Thanks guys I'm gonna take it apart after work today. I believe you when you say its a bad motor,but for some reason I cant rationalize why it would go up and down with no issues, but just not stop. I'm much more mechanically inclined than I am electrically. Once I pull it apart im sure I will understand why.



The motor stops at the same place on the lifting gear inside. The motor doesn't make a full 360* rotation so you can have a run-on condition in one direction and not the other. The system works by running into a brick wall, so to speak. When the assembly reaches it's maximum up or down and locks up on itself, the internals of the motor moves up or down, exerting all the torque on the same 3 or 4 plastic gear teeth, each time. Most of the time it's the teeth on the upstroke that sheer off because there is more pressure from the weight of the headlight assembly and the headlight door springs fighting back. Then when the lights are turned off, the resulting weight and door pressure cause the motor to grab good teeth to go down. As it locks up at the end of the downward travel, it doesn't have the extra resistance as on the upward travel.

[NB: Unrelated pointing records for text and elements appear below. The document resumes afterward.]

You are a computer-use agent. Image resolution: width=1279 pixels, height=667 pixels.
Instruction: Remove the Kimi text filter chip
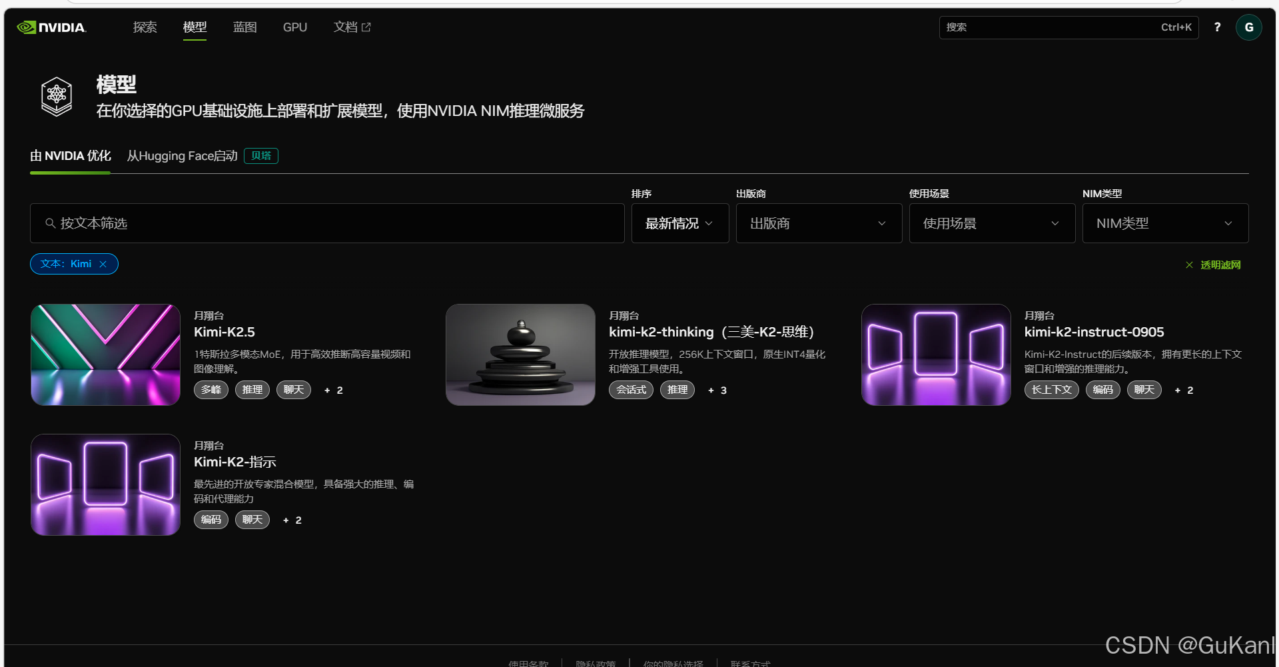point(103,264)
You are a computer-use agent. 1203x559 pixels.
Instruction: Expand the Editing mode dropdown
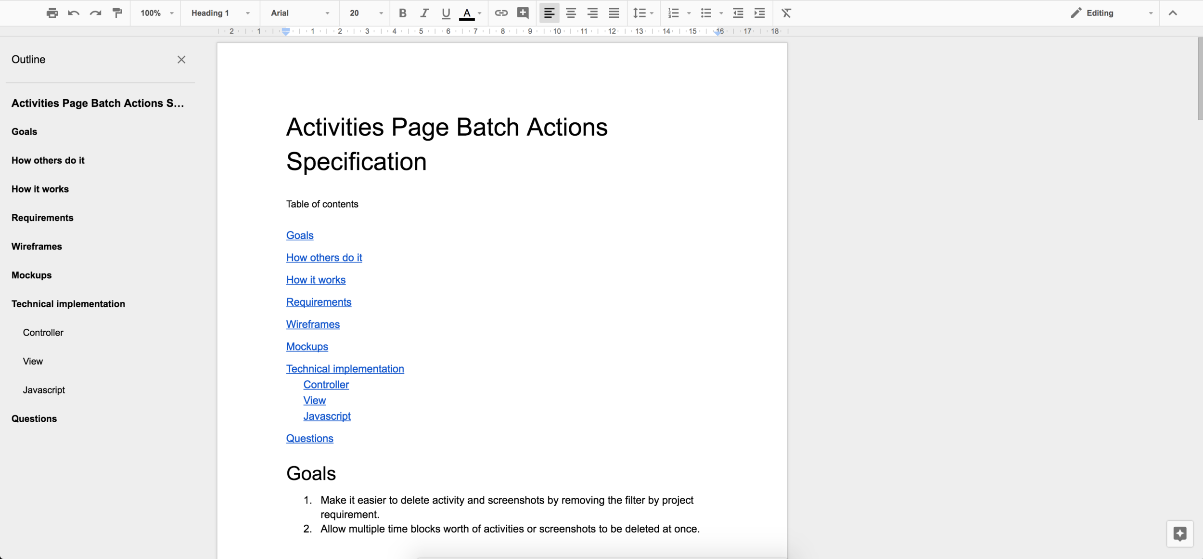point(1112,13)
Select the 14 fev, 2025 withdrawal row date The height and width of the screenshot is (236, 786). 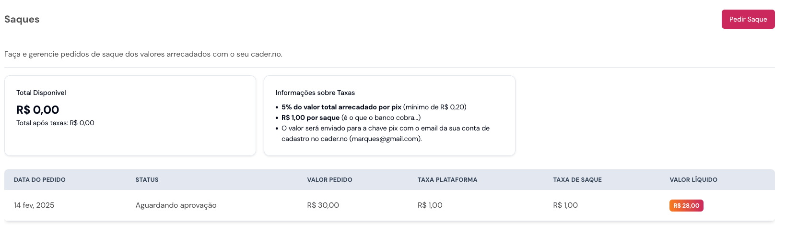point(34,205)
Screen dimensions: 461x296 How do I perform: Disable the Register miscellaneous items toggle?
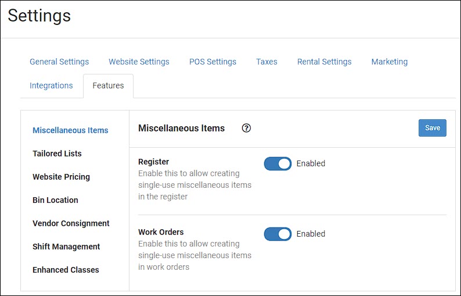pyautogui.click(x=278, y=163)

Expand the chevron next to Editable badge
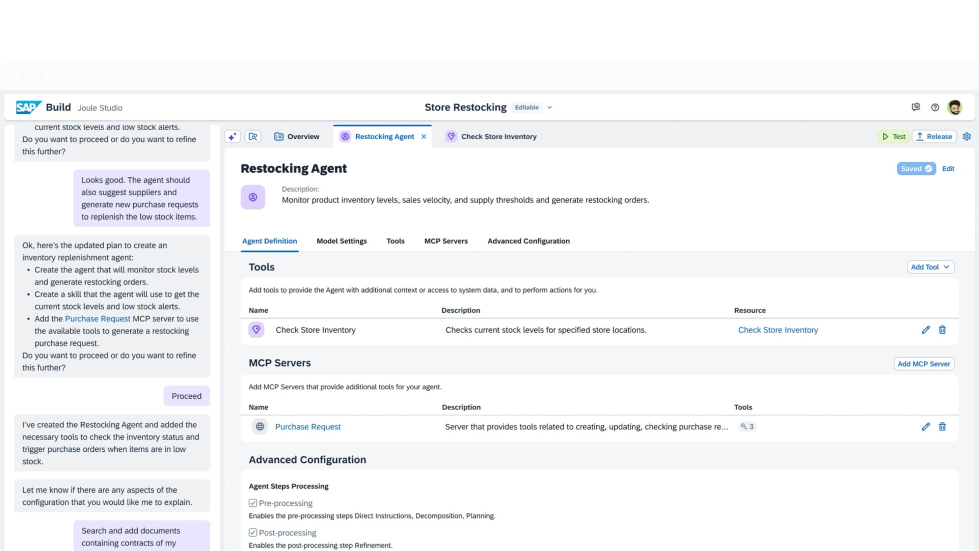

If you want me to rebuild the motor, you can ship the motor and dropship the gear kit to me. I charge $30 labor plus return shipping without markup. I guarantee my work for 1 year.
Nickoman JUN 02, 02:39 PM

quote
Originally posted by fierofool:

If you don't know to do so already, unplug the single wire connector to the motor to stop the motor and save your battery.




Was way ahead of you haha I unplugged it and put it down manually.
Thank you for offering to do the work, your prices are more than fair but Ill take a crack at it. I believe I have 2 spare headlight assemblies in the loft of my garage from the previous owner. Im gonna try to plug and play one, if it needs a rebuild ill rebuild the spare and pop it on. Thank you!
Nickoman JUN 02, 07:20 PM


You guys were dead right! after pulling it apart I see why it wouldn't trip the limit switch. it would free spin once reaching the top and never drew the motor shaft up or down to trip the switch.